By David Kinney / TU
In an open letter to the governors of Washington, Oregon, Idaho, and Montana, published recently, a group of scientists with several hundred years of collective experience in fisheries conservation wrote that research overwhelmingly shows that Snake River wild salmon and steelhead populations cannot be recovered without the removal of four dams on the lower river.
“We are at a pivotal moment for wild Snake River salmon and steelhead,” the scientists said in their letter. “These fish, of tremendous ecological importance and value to tribal and non-tribal communities from Idaho to Alaska, are on a trajectory toward extinction. As scientists who have collectively studied and worked on the conservation and recovery of salmon and steelhead across the Pacific coast for decades, we write to express our professional opinion that abundant, healthy and harvestable wild Snake River salmon and steelhead cannot be restored and sustained with the four lower Snake River dams in place.”
The authors include: Jack Williams, emeritus senior scientist at Trout Unlimited; David Montgomery of the University of Washington, author of The King of Fish: The Thousand-Year Run of Salmon; James Lichatowich, noted salmon fisheries biologist and author of Salmon Without Rivers; Don Chapman, retired state and federal agency biologist; Richard Williams of the College of Idaho; Bruce Rieman and Peter Bisson, retired U.S. Forest Service scientists; Charles Petrosky, retired Idaho Department of Fish and Game biologist; and Howard Schaller, retired project leader for the Columbia River Fish and Wildlife Conservation Office at the U.S. Fish & Wildlife Service.

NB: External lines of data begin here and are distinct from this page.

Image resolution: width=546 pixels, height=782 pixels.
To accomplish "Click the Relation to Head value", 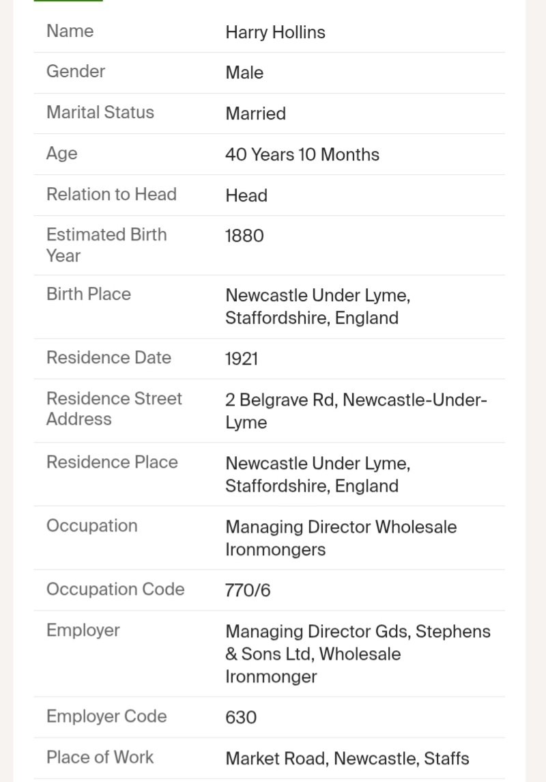I will coord(246,195).
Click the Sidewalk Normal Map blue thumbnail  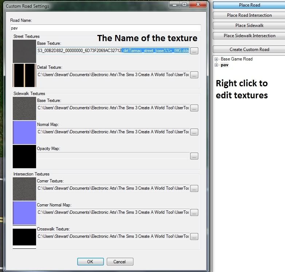pyautogui.click(x=24, y=133)
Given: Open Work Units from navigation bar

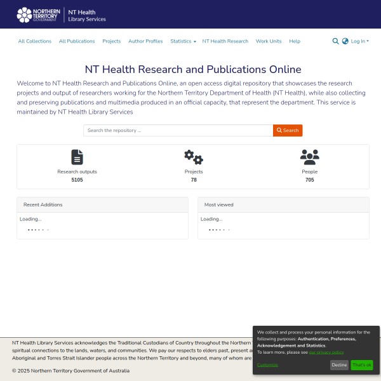Looking at the screenshot, I should 269,41.
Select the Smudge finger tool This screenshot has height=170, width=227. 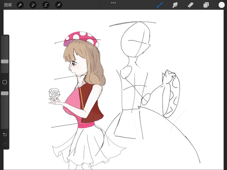pos(175,5)
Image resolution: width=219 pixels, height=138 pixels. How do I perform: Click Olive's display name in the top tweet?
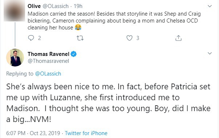34,6
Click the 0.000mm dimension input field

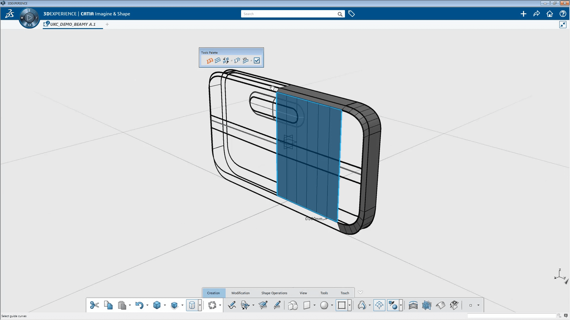pos(313,219)
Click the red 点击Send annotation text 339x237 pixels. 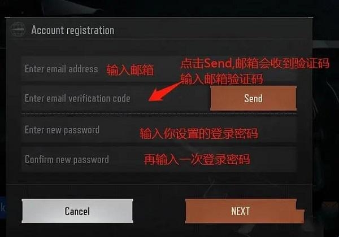point(255,63)
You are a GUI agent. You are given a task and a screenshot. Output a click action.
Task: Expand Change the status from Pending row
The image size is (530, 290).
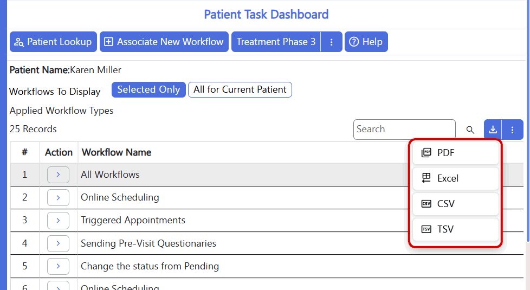point(58,266)
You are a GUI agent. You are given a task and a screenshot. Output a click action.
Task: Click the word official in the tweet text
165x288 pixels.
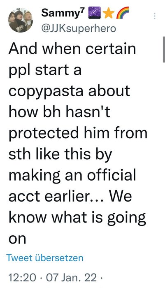click(x=112, y=175)
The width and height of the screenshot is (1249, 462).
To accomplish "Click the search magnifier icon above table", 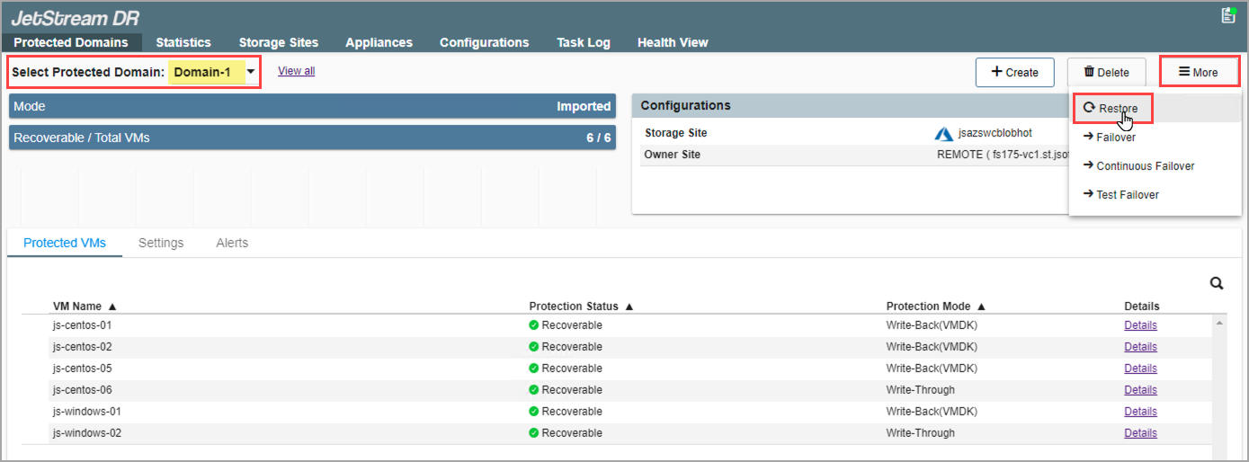I will pyautogui.click(x=1217, y=283).
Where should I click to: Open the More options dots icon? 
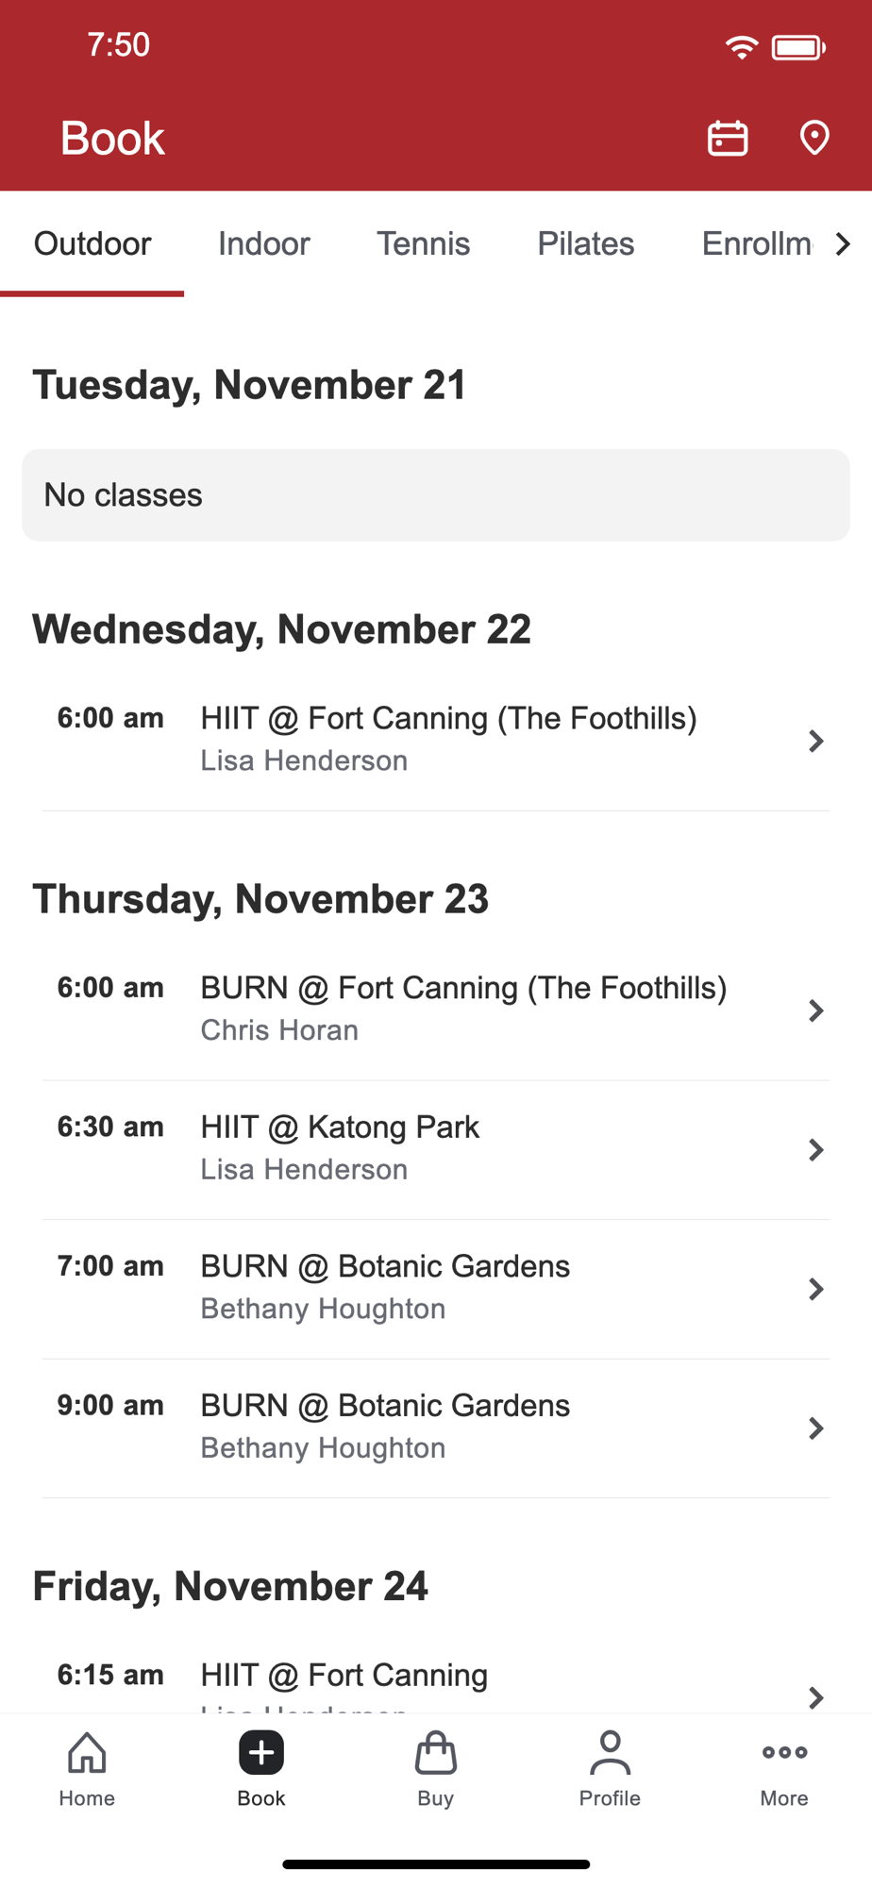(784, 1754)

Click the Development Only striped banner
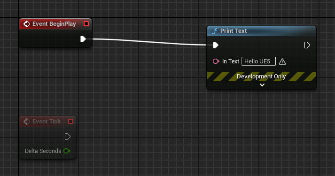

“It has been suggested that ocean conditions are driving the decline in salmon and steelhead returns, but the fact is, these populations have survived through good ocean cycles and bad,” said Helen Neville, senior scientist at Trout Unlimited. “What these fish need to thrive is safe passage to abundant, healthy, and diverse habitat. The science clearly demonstrates that removing the lower Snake River dams will vastly increase the number of salmon and steelhead returning to the Snake River basin, which contains fully half the coldwater habitat available to salmon and steelhead across their entire native range in the continental United States.”
“When it comes to the Snake River salmon and steelhead, we need a new approach. We should listen to scientists like these, who have done decades of peer-reviewed research on salmon conservation,” said Chris Wood, president and CEO of Trout Unlimited. “Only bold steps—the removal of the four lower Snake River dams among them—will bring these endangered populations back from the brink. We urge the four Columbia Basin state governors and the Northwest Congressional delegation to support a comprehensive recovery plan that includes a free-flowing lower Snake.”